People want to feed their birds more than layers pellets –

Good hen house design

Good house design

  • ship lap timber
  • simple
  • great ventilation – long narrow strips of mesh protected as well as through the corrugations of the roof for bigger houses
  • high ventilation – not around the heads of the birds

Bad house design

  • plastic, tin,
  • felt roofing – which attracts and promotes red mite infestations
  • slats in the floor as roosting bars – very unnatural, and causes breast bone issues
  • no perches – chickens want to roost from only a few days and weeks old.

Feeding Chickens

How to feed domestic birds depends on the bird, its age, the situation and its production.

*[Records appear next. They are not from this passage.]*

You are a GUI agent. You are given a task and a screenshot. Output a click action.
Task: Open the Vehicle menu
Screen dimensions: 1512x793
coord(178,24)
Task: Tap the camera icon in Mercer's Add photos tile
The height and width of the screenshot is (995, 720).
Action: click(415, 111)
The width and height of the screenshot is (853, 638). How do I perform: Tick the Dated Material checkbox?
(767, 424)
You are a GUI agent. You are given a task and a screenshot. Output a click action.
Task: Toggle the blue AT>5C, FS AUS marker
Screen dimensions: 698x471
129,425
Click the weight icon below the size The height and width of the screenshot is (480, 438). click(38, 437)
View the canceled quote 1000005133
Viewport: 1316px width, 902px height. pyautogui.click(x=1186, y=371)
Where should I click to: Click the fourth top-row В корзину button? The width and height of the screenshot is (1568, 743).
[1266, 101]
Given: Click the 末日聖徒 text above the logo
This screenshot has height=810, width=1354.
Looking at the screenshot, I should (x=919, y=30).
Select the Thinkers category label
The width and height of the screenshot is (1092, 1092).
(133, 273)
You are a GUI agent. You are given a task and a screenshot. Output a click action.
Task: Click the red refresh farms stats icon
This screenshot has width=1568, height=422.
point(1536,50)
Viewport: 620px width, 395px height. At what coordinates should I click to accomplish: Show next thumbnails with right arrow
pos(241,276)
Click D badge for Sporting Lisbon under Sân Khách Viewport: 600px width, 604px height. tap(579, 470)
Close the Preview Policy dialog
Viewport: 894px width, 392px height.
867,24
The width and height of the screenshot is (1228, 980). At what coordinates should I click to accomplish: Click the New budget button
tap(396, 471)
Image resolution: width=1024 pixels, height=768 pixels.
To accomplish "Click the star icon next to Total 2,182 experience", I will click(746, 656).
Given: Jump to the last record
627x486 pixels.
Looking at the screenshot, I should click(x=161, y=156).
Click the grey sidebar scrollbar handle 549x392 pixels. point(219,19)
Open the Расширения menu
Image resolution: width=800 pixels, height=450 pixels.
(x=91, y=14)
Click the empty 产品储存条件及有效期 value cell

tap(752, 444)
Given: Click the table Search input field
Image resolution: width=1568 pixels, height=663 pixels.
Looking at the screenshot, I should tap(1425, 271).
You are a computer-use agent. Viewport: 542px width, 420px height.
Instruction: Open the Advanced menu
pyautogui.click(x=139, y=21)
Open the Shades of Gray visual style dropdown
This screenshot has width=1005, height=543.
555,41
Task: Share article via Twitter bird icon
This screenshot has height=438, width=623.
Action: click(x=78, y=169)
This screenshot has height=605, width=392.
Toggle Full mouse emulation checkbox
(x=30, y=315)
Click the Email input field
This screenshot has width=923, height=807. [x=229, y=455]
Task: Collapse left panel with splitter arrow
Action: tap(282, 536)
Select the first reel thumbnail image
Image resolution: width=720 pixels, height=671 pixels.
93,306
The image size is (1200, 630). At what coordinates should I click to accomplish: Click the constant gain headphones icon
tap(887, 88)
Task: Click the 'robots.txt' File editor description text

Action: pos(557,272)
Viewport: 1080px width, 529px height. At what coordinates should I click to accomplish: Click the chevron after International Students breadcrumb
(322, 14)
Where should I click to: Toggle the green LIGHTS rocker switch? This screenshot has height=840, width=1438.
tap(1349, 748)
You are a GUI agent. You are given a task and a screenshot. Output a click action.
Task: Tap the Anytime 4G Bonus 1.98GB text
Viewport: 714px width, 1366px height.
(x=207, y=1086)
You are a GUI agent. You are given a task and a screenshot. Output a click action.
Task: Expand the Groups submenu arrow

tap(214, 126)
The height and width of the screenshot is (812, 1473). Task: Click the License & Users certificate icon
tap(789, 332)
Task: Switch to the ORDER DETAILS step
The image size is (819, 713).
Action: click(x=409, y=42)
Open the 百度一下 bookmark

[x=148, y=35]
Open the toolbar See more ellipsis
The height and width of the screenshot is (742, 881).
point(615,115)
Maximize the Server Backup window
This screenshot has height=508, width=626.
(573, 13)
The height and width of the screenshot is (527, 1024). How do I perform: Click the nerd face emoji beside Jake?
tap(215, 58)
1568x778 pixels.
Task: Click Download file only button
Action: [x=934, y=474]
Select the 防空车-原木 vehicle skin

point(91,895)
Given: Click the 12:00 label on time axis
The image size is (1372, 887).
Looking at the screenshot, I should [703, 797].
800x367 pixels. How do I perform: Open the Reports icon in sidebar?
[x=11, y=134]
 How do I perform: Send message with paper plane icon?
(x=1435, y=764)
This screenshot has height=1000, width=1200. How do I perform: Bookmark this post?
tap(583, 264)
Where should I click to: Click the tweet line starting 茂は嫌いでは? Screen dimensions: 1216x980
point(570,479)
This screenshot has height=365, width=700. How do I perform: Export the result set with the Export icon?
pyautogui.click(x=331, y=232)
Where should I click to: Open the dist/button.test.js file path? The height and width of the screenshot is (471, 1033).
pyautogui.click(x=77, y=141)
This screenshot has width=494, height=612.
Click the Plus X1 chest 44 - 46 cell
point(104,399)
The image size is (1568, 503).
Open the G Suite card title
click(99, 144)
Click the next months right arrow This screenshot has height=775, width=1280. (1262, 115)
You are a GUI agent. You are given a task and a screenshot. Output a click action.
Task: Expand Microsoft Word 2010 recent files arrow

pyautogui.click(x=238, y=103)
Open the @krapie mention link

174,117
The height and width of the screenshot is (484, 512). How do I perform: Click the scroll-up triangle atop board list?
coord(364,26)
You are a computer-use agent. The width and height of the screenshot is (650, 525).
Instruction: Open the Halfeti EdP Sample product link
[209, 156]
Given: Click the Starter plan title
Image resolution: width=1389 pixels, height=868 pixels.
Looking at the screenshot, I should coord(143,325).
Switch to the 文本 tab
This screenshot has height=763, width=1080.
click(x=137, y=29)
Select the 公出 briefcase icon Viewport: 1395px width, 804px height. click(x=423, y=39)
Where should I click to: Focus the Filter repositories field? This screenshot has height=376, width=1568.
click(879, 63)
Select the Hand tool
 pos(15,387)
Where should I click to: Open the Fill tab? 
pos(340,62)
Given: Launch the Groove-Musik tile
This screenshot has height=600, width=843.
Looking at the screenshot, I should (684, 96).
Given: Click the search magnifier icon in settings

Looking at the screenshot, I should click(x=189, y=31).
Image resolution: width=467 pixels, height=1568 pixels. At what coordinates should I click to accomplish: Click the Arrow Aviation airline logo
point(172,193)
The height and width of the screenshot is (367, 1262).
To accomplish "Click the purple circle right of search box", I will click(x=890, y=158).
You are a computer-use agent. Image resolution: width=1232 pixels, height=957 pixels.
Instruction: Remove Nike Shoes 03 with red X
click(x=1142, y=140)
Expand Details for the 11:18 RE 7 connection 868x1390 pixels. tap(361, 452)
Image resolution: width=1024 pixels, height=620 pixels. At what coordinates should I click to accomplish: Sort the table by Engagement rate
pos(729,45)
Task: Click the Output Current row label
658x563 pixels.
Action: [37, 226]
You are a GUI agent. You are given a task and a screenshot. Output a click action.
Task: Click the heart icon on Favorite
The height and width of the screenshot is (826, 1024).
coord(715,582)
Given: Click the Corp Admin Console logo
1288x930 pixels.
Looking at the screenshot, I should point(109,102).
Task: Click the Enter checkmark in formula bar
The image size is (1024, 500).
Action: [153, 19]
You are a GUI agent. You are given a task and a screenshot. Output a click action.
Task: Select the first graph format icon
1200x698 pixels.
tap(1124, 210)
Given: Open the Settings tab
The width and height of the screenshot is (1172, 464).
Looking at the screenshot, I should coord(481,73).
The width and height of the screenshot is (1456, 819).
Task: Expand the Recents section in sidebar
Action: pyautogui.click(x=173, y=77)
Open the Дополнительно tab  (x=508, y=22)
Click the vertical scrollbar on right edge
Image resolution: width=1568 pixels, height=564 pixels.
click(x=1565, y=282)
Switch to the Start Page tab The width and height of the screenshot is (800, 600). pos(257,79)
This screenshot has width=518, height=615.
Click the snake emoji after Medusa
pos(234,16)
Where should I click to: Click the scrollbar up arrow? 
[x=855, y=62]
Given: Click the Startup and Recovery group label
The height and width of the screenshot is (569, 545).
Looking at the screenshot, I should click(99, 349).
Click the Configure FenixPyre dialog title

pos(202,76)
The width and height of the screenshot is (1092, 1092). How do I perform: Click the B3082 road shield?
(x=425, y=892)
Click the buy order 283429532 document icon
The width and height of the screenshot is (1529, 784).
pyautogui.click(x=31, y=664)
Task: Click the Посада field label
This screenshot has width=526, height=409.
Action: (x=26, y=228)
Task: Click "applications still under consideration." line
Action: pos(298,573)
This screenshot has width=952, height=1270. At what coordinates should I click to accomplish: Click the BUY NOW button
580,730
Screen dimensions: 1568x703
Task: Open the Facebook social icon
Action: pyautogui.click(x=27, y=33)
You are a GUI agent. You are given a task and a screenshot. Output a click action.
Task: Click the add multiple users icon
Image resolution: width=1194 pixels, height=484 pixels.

Chickens need to eat little and often, throughout the day and night at will.
Water can be left outside at night for adult birds.

Chicks

Adult chickens – laying strains
From 16 weeks old throughout their lives good laying hens, either pure breed or hybrid need to have layers pellets ad lib in their house at all times. Never be without it.
Good laying birds should not be fed Mixed Grain or Whole Wheat except for when the weather is really wet AND cold – these are high calorie, and ideal for providing internal central heating for birds (the “ready brek” effect) but if fed routinely then it causes damage to the liver. The more productive the bird the less they can handle these grains and death of fatty liver syndrome can occur.

Chickens should not “fasted” overnight but can do without water inside the house, as long as fresh water daily is provided close to the house.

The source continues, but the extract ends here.